Mahnmut thought for several seconds. “There were humans on board,” he said at last.
“Or post-humans,” said Asteague/Che. “The resolution isn’t fine enough for us to tell which.”
“The leukocytes allow a ship with human or post-human life aboard to pass into the atmosphere,” Mahnmut said slowly. “You’ve known this for more than eight months. That’s why you had me kidnap Odysseus for this mission.”
“Yes,” said Suma IV. “The human was going down to Earth with us. His human DNA was to be our passkey.”
“But now the voice from the other orbital isle is demanding that we deliver Odysseus to her or it,” said Orphu with a deep rumble that may have signified irony or humor or indigestion.
“Yes,” said Asteague/Che. “We have no idea if our dropship and your submersible will be allowed to enter Earth’s atmosphere if there is no human life on board.”
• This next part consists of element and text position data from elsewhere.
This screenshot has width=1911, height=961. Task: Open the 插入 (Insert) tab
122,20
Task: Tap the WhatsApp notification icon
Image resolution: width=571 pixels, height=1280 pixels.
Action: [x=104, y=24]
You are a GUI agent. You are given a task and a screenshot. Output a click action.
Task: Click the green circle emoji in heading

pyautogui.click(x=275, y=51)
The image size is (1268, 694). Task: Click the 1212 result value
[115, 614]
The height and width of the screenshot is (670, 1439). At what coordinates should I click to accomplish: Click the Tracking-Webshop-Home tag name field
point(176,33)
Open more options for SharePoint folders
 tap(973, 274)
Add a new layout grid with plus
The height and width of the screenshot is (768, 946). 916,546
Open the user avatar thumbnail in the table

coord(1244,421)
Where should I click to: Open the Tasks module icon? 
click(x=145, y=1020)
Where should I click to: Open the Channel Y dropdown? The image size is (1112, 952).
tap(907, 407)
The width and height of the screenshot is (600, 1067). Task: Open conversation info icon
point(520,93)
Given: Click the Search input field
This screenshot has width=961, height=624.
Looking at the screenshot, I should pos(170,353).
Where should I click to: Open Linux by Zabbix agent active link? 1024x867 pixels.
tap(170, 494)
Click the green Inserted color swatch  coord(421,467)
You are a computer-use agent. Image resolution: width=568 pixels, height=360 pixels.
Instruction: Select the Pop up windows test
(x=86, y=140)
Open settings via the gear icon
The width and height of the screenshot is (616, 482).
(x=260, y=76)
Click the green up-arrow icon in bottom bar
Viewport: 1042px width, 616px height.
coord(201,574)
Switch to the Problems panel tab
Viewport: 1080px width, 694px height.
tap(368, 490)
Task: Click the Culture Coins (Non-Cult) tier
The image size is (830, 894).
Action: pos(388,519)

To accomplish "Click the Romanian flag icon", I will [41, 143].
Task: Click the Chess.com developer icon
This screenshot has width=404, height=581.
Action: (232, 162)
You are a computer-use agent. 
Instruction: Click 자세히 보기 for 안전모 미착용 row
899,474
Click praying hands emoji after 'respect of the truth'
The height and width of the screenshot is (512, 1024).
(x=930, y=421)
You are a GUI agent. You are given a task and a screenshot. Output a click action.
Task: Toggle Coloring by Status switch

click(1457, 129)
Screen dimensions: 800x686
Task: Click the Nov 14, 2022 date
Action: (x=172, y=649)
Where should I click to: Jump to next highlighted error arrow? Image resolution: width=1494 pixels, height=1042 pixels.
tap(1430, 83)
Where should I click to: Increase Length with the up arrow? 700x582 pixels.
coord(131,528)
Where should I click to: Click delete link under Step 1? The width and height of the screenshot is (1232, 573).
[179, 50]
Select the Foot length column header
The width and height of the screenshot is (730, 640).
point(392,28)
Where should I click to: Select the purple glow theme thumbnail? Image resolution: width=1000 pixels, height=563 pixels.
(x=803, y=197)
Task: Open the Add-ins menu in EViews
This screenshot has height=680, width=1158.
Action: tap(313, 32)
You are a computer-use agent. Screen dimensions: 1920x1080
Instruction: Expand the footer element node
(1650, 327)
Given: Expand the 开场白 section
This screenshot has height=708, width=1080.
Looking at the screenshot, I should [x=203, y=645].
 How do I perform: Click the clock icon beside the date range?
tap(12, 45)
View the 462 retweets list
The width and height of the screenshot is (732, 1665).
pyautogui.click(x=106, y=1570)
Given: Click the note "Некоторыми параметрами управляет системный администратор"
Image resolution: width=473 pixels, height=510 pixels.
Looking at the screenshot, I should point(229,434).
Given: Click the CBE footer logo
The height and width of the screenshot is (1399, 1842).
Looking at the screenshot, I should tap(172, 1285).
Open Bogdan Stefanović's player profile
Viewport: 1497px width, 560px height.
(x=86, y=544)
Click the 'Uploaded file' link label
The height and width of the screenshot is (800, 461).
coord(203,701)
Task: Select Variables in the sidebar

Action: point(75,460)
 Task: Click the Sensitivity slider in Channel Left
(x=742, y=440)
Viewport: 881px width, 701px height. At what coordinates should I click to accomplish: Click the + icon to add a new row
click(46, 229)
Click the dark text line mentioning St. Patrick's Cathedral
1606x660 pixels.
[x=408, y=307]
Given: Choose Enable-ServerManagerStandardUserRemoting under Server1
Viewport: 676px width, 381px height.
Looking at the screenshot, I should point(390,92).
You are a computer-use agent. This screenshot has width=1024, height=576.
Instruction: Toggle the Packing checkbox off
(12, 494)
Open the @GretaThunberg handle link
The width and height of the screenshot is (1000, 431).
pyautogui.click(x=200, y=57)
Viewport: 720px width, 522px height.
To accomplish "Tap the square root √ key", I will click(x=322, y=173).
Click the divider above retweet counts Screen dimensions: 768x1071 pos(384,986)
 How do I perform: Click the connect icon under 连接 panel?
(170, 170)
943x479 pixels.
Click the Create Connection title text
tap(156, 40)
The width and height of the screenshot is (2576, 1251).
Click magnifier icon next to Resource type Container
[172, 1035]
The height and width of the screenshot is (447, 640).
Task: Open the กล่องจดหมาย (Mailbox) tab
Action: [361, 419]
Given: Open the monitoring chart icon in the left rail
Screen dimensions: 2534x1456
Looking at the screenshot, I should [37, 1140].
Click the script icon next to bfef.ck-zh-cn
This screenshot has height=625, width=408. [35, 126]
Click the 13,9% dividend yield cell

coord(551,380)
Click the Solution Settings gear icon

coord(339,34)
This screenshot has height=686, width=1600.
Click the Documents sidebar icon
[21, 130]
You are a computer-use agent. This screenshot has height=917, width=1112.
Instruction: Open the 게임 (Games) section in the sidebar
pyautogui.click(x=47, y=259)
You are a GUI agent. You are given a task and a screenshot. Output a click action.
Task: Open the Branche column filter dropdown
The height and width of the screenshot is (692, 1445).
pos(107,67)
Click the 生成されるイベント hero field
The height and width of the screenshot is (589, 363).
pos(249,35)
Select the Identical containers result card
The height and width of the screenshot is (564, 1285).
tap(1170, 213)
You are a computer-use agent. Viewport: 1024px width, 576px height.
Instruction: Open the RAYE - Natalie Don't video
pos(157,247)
“We can always just ignore the invitation from the asteroid-city in the polar ring,” said Mahnmut. “Bring Odysseus down to Earth with us, maybe send him back up in the dropship …” He thought another few seconds. “No, that won’t work. Odds are that the asteroid-city will fire on us if the Queen Mab doesn’t rendezvous as requested.”
“Yes, it seems a real possibility,” said Asteague/Che. “This imperative to deliver Odysseus to the orbital city and the views of a massacre of humans on Earth by non-human creatures are new factors since we planned your dropship excursion.”
“Too bad Dr. Hockenberry QT’d away on us,” said Mahnmut. “His DNA may have been rebuilt by the Olympian gods or whomever, but it probably would have gotten us through the orbital leukocytes.”